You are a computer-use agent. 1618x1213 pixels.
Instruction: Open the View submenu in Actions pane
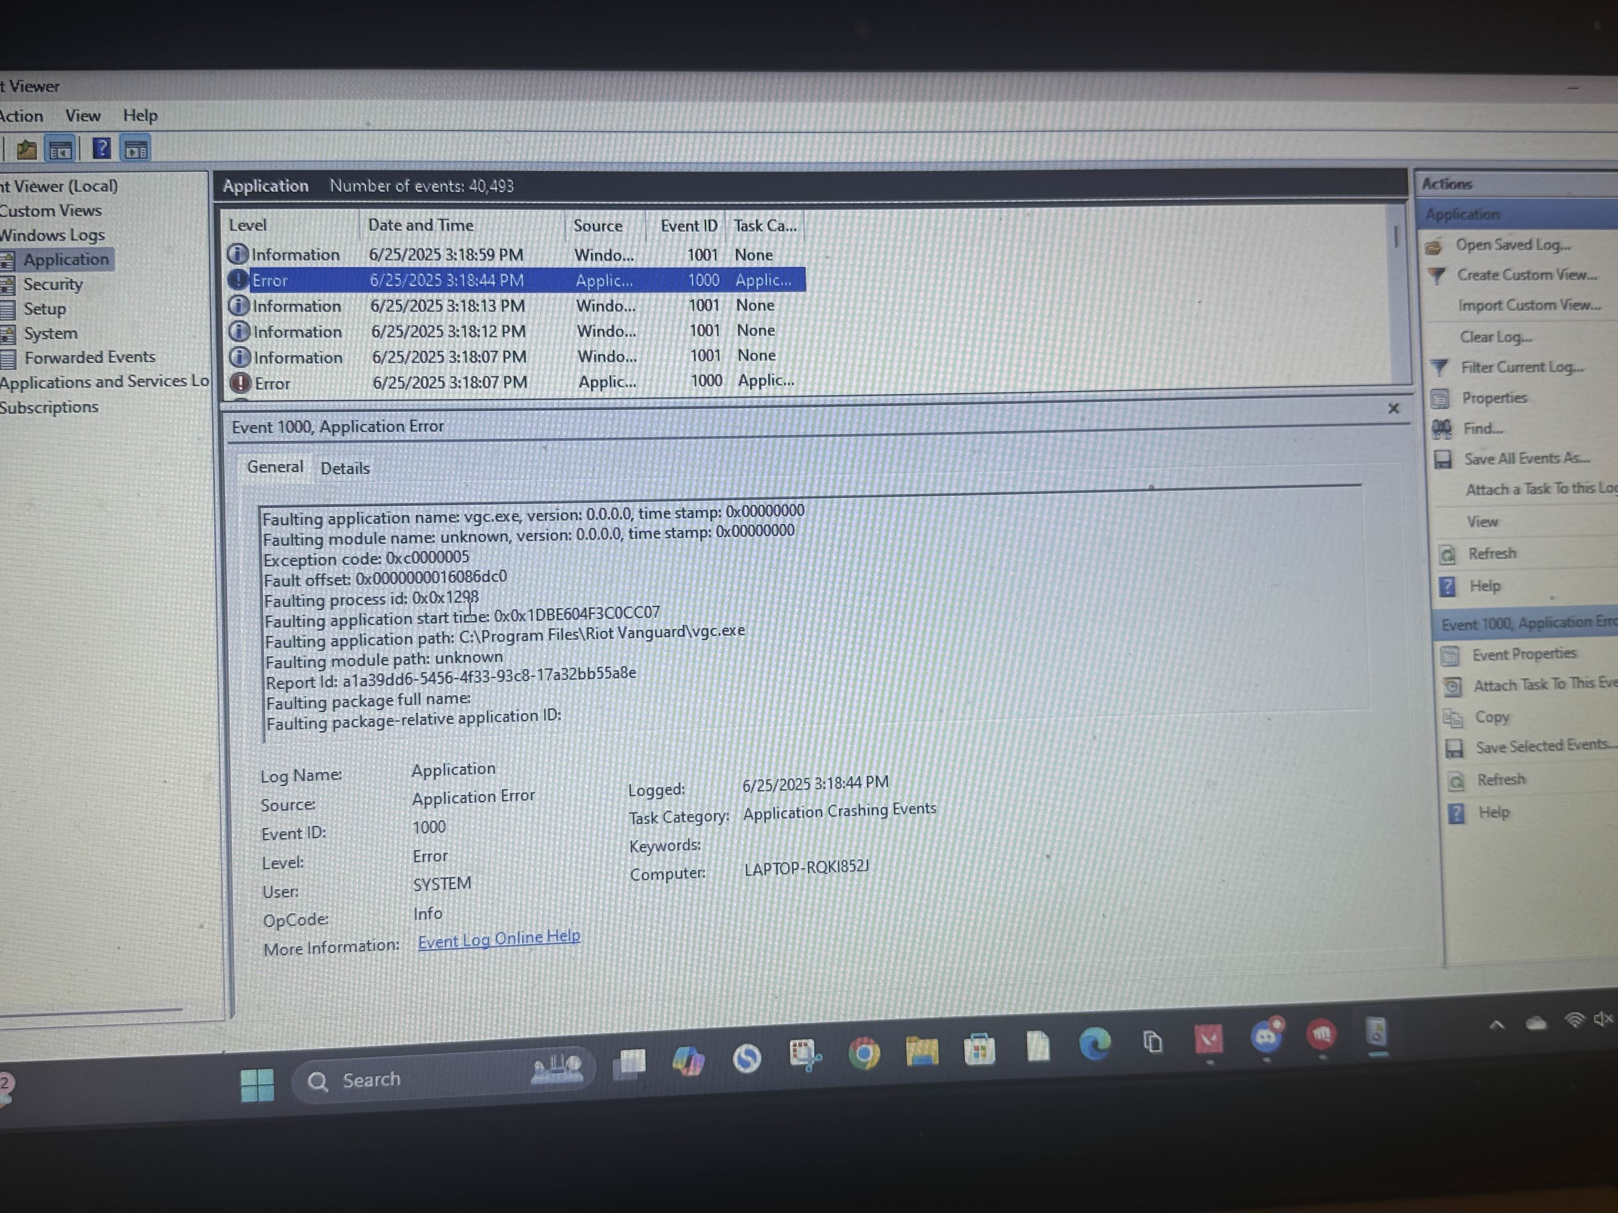coord(1482,522)
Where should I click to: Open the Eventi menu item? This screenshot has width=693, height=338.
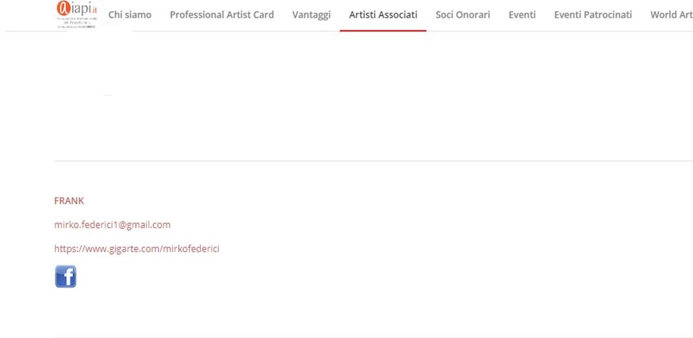[522, 15]
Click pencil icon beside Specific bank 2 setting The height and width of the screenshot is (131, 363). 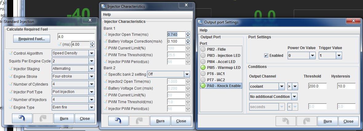[x=106, y=74]
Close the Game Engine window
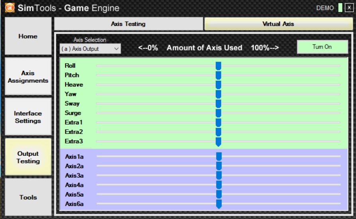Screen dimensions: 356x219 pyautogui.click(x=349, y=8)
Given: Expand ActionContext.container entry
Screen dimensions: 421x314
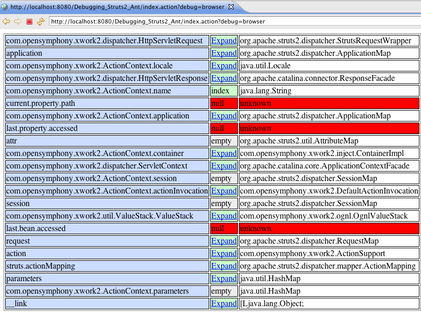Looking at the screenshot, I should [224, 153].
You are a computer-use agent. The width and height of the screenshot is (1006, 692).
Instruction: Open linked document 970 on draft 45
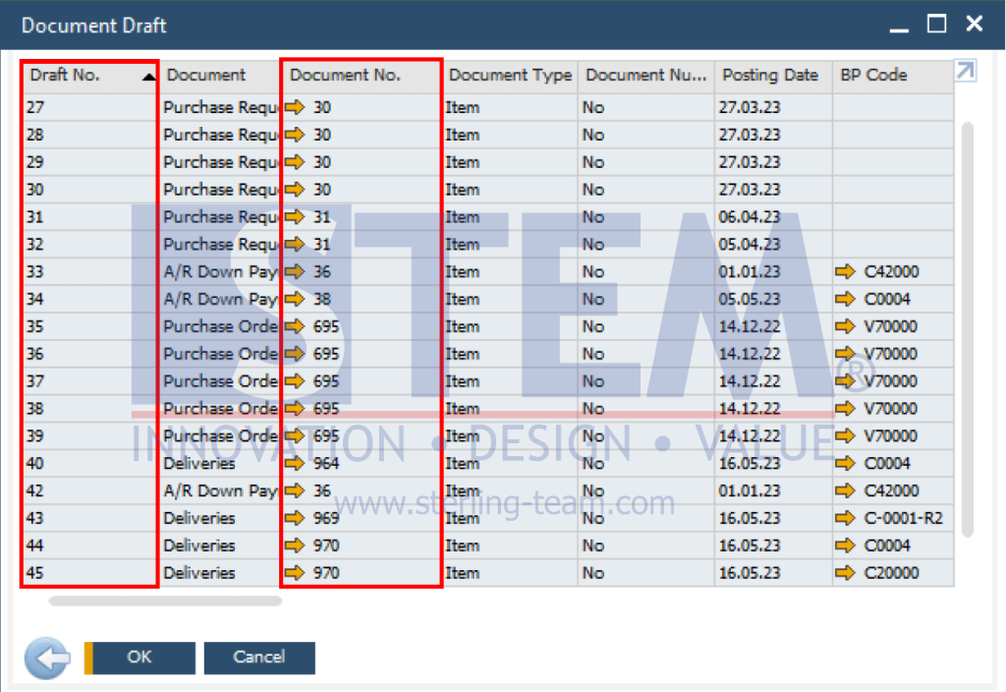tap(307, 573)
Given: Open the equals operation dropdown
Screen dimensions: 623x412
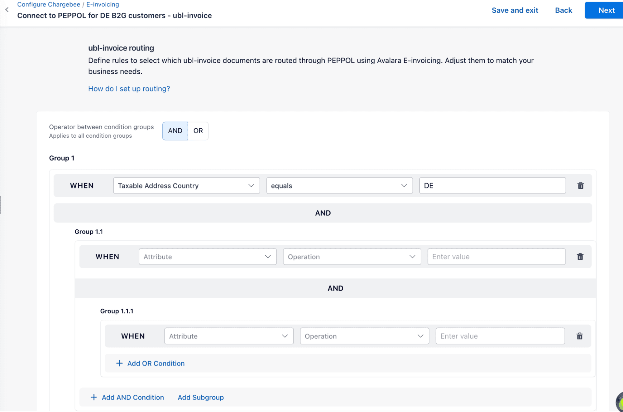Looking at the screenshot, I should click(x=339, y=186).
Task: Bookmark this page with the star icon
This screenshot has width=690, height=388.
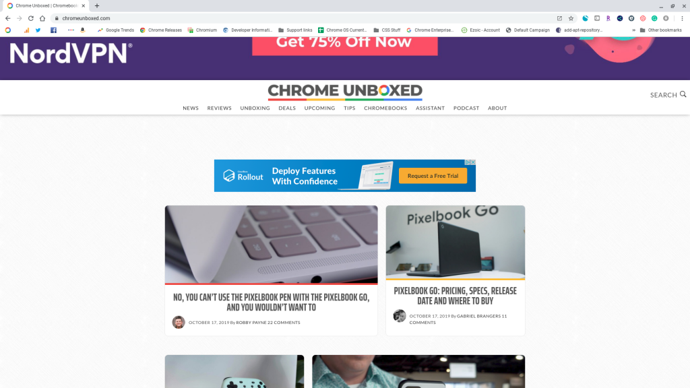Action: click(571, 18)
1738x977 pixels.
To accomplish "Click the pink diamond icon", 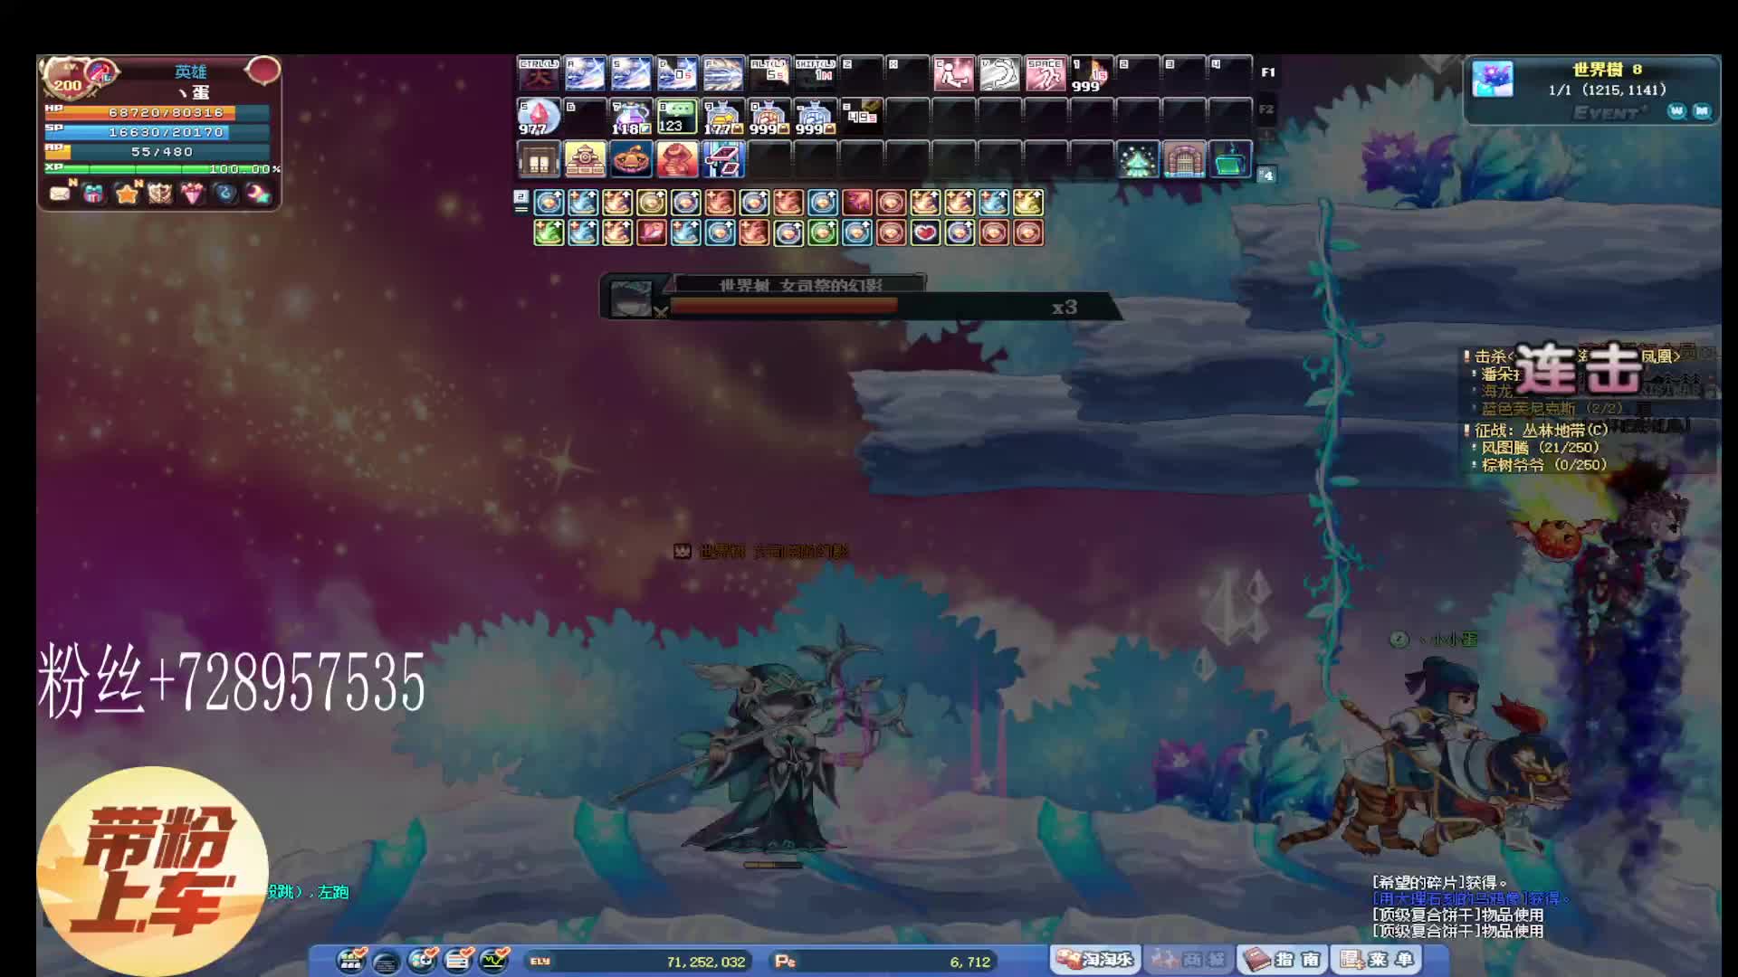I will click(x=193, y=194).
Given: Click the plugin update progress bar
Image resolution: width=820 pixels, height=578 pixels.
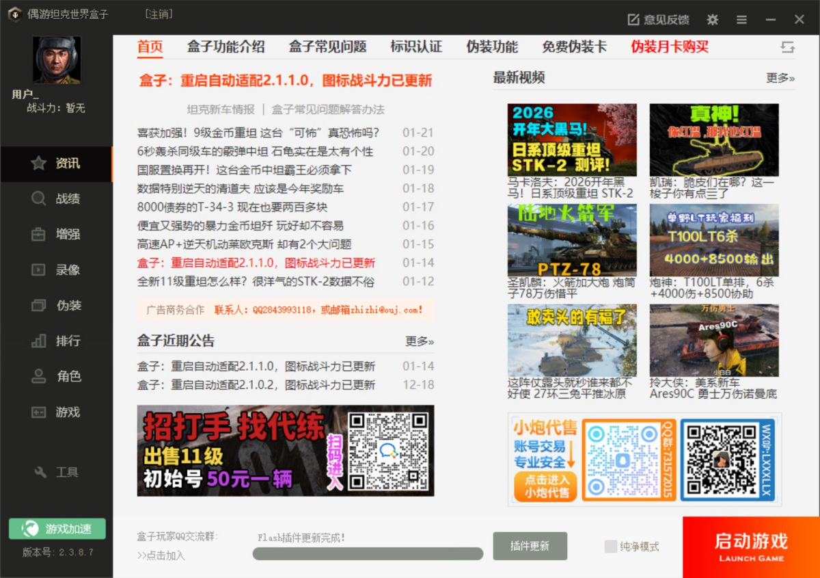Looking at the screenshot, I should [x=368, y=553].
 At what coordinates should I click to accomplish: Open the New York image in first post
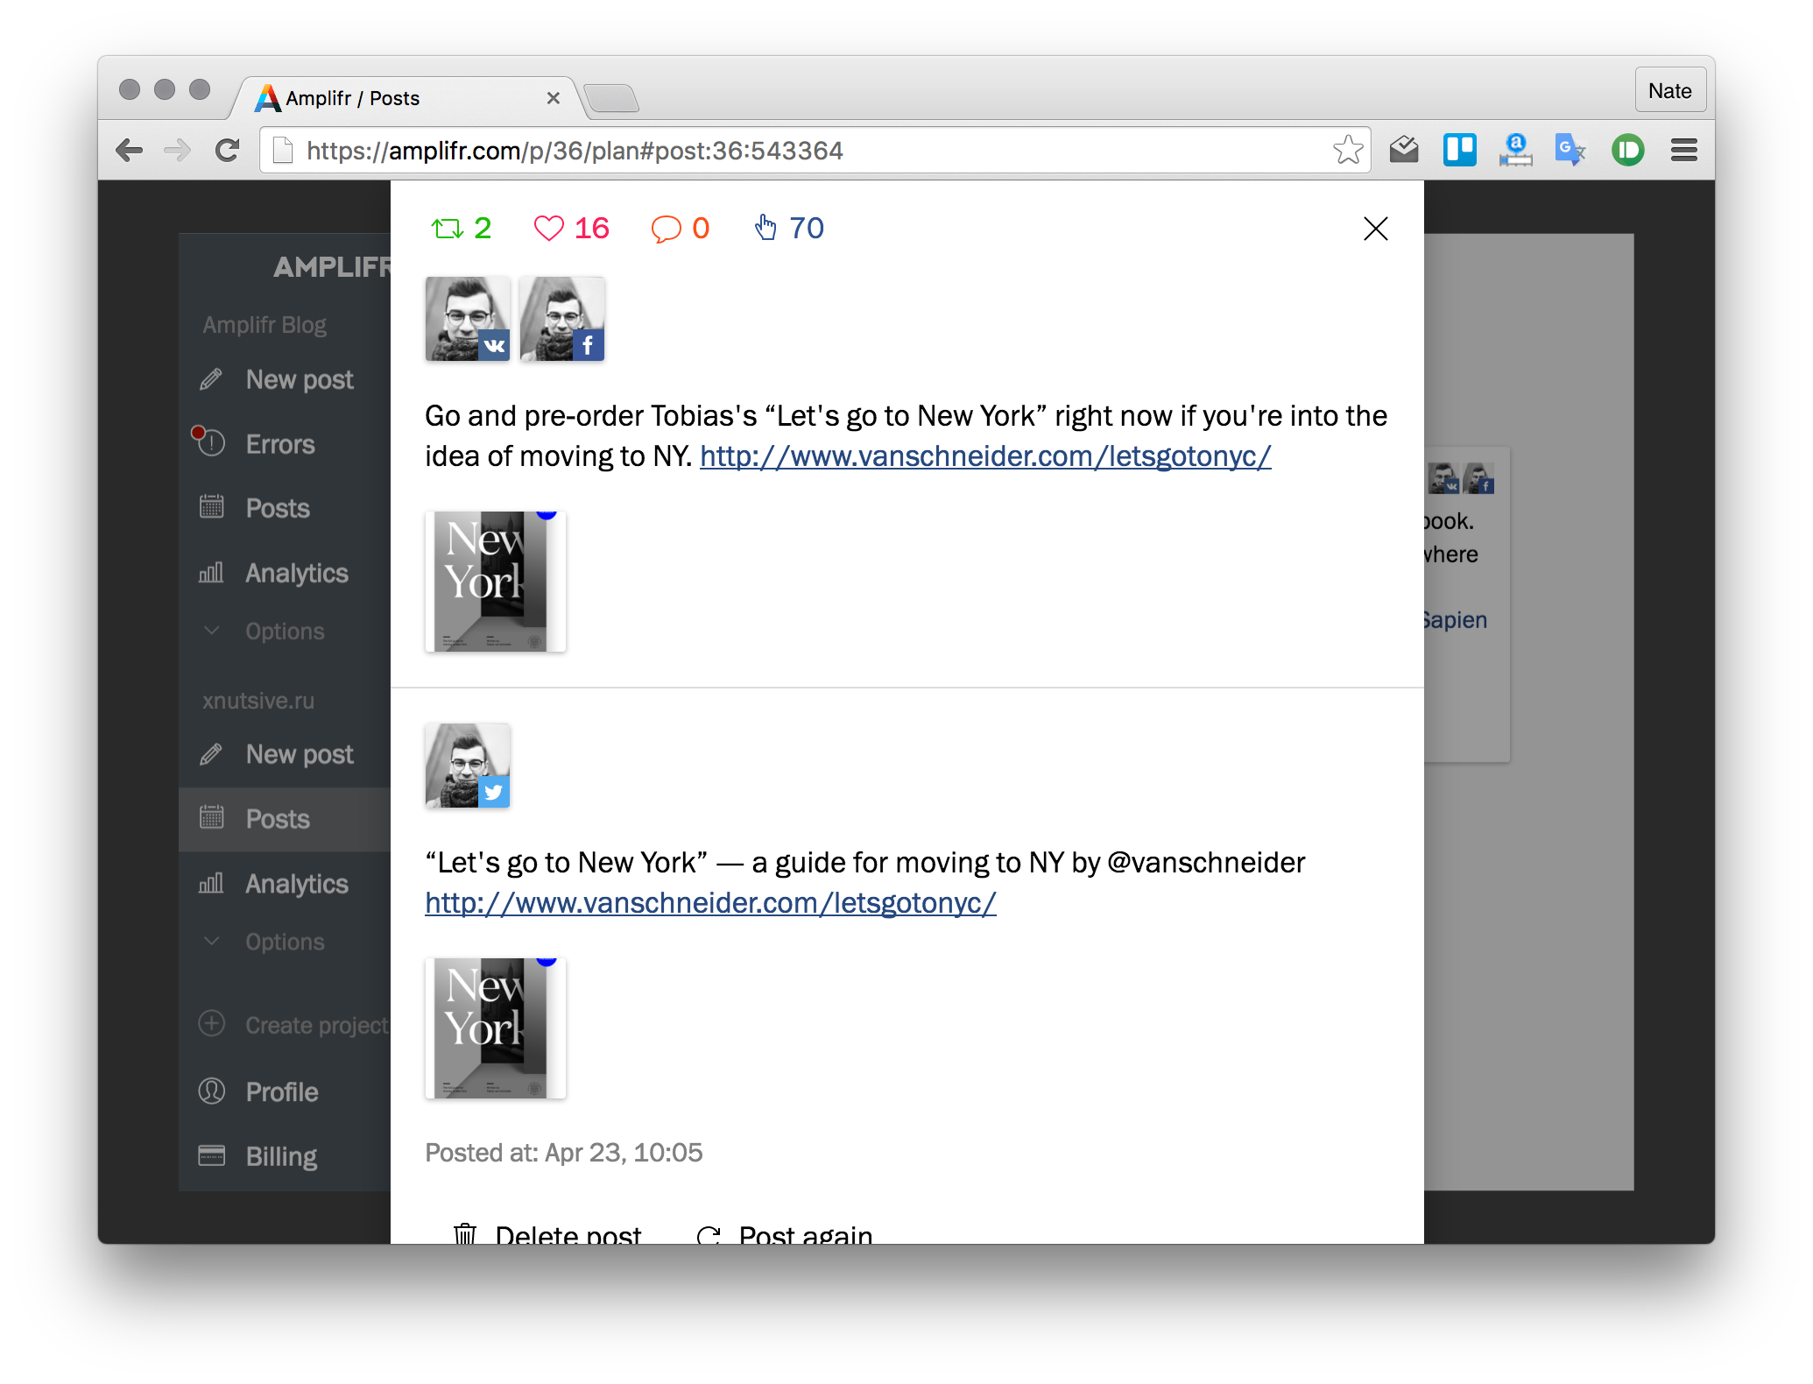pos(496,582)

▶ [Exercise instructions]
Show each line of the material above that contains the word "pixels".

▶ [Answer to this task]
You are a computer-use agent. 1618x1213 pixels.
1738x977 pixels.
Image resolution: width=820 pixels, height=578 pixels.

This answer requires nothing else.